begin EXERCISE MATERIAL

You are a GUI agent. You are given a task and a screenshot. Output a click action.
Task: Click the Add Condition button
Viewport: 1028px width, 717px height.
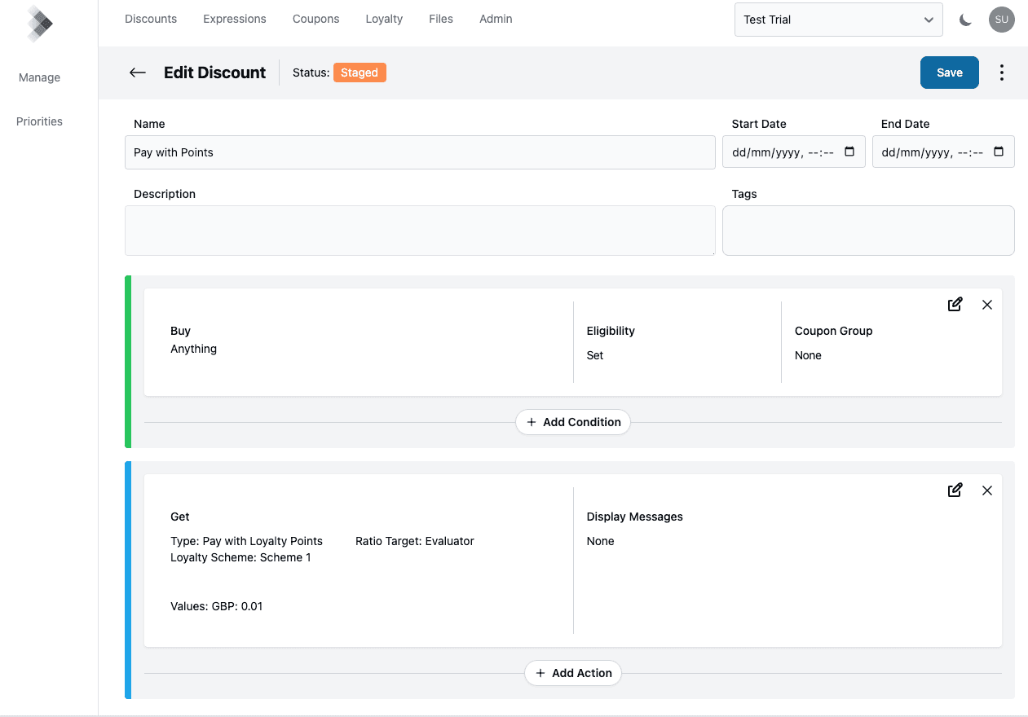tap(573, 422)
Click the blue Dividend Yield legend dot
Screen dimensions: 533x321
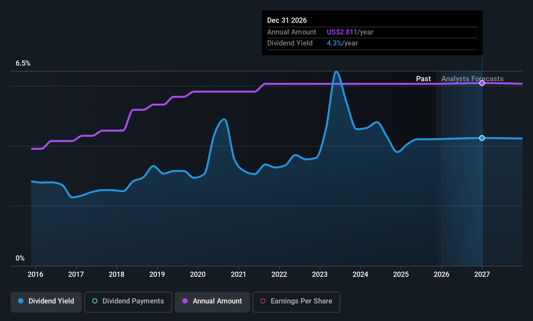pyautogui.click(x=21, y=301)
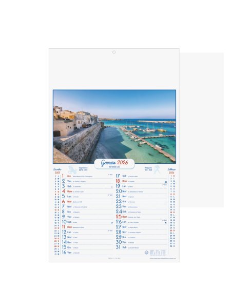231x308 pixels.
Task: Click the Febbraio 2026 mini calendar heading
Action: point(171,171)
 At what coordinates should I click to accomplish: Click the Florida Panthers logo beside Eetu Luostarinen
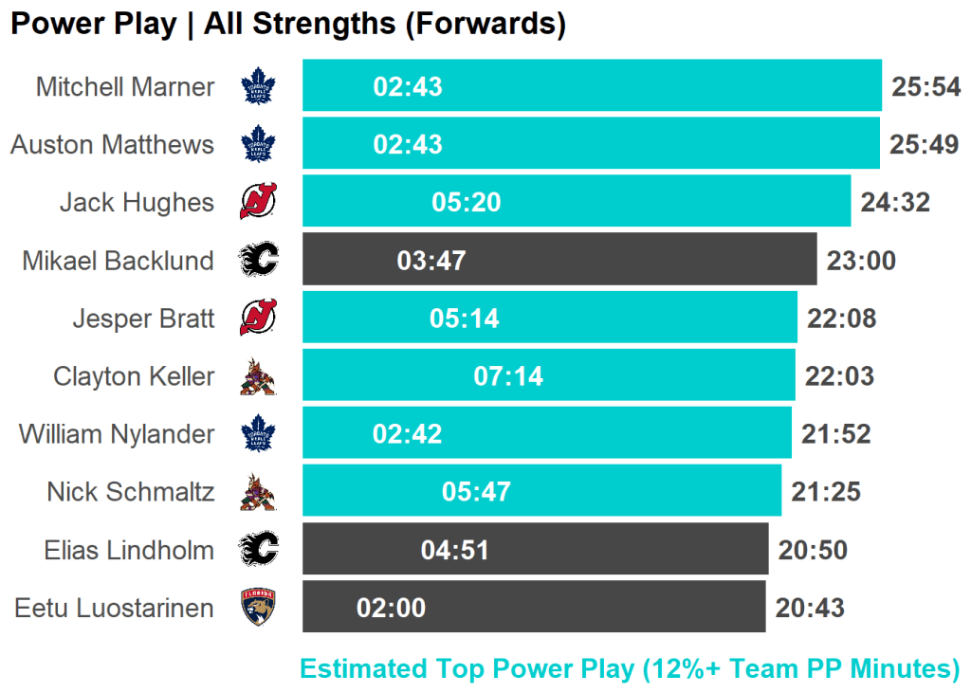tap(258, 608)
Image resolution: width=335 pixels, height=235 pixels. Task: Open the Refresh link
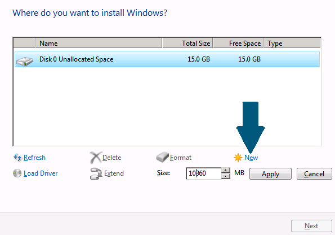pos(34,158)
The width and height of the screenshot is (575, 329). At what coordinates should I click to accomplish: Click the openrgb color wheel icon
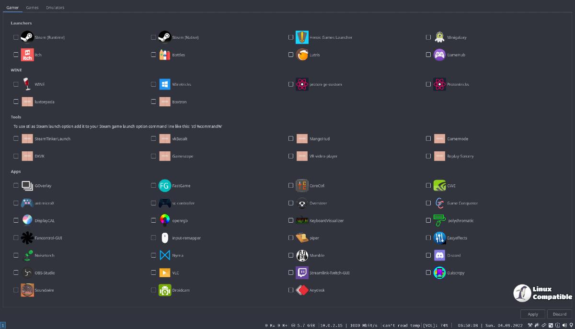[x=165, y=221]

end EXERCISE MATERIAL

## [AIM]
Please quote the listing word for word, beginning at its first line and stopping after the line that contains "Action: point(171,171)", and leave the pictures out of your answer.

## [FULL RESPONSE]
You are a GUI agent. You are given a task and a screenshot. Output a click action.
Task: Click the Add Condition button
Viewport: 1028px width, 717px height.
tap(573, 422)
Click the blue Dividend Yield legend dot
Screen dimensions: 533x321
pyautogui.click(x=21, y=301)
231x308 pixels.
Task: Click the Febbraio 2026 mini calendar heading
Action: point(171,171)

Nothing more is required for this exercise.